Despite its widespread acceptance, diesel fuel does have its drawbacks. For example, the U.S. Environmental Protection Agency requires the use of ultra-low sulfur diesel (ULSD) in all standby generator applications. ULSD goes through additional refining processes, which makes it less stable than traditional diesel fuel. If not maintained, diesel fuel will degrade over time. Within the first year of storage, it will suffer from oxidation, which occurs when the hydrocarbons react with oxygen to form a fine sediment and gum. If pulled into the engine, these contaminants could clog the fuel filter and fuel injectors. Microorganisms can similarly contaminate the fuel. Water, which can enter the fuel management system as condensation, promotes bacteria and fungi growth. These microorganisms actually feed on the fuel itself.
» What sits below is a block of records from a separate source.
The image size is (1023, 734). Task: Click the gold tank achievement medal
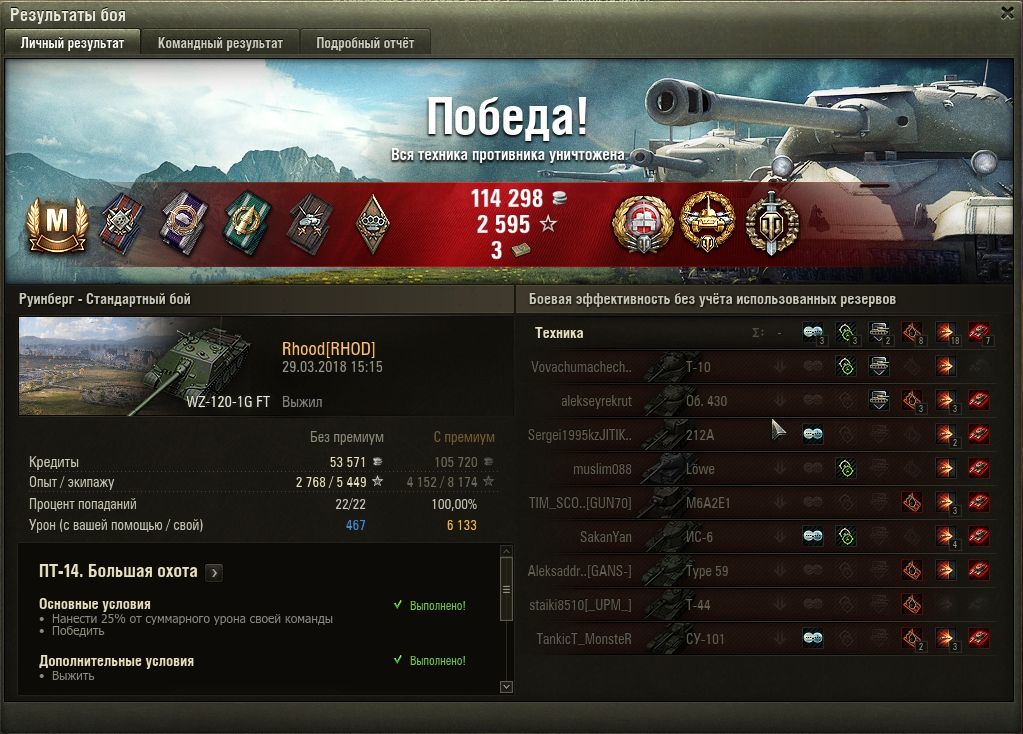[x=708, y=223]
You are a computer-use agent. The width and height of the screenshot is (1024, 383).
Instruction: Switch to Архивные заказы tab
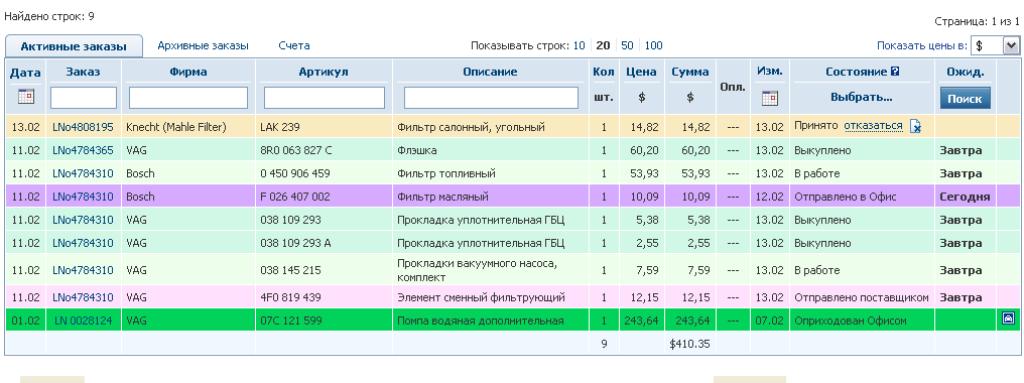tap(203, 46)
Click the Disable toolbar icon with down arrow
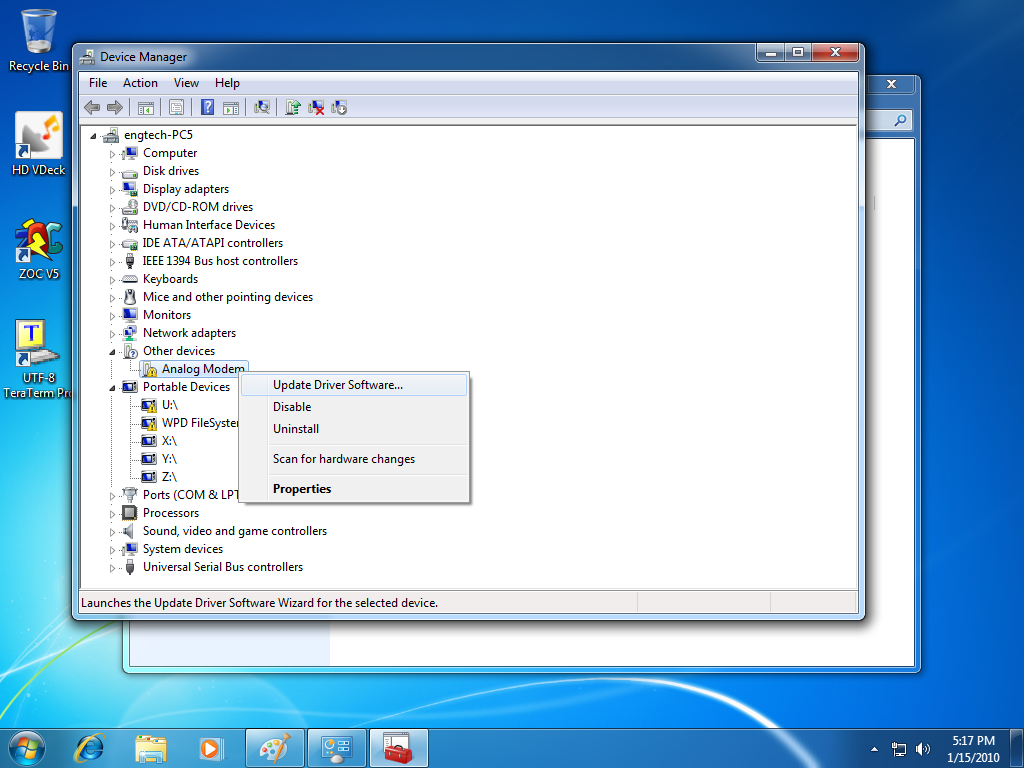This screenshot has height=768, width=1024. coord(339,107)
If allowed to grow, they can form gelatinous colonies that can also clog fuel management systems. Additionally, their waste is acidic in nature, which can lead to fuel tank corrosion.
These are significant concerns in backup power applications. A diesel-fueled generator with a tank sized for 72 hr of full-load operation could easily take about 20 years to burn a single tank of fuel, assuming a 60% typical load level, weekly no-load exercising, and average power outages of only 4 hr per year. However, these issues can be mitigated by instituting an ongoing fuel testing and maintenance plan that regularly removes both water and sediment from the fuel tank. For emergency applications, fuel maintenance is required by code within NFPA 110: Standard for Emergency and Standby Power Systems. This type of maintenance program adds to a genset’s total cost of ownership, which also must be considered. Automatic fuel polishers, which consist of a pump and filtration system, add to the upfront cost of a backup power system, but they reduce ongoing fuel maintenance costs. Manual maintenance plans are more costly over the long term.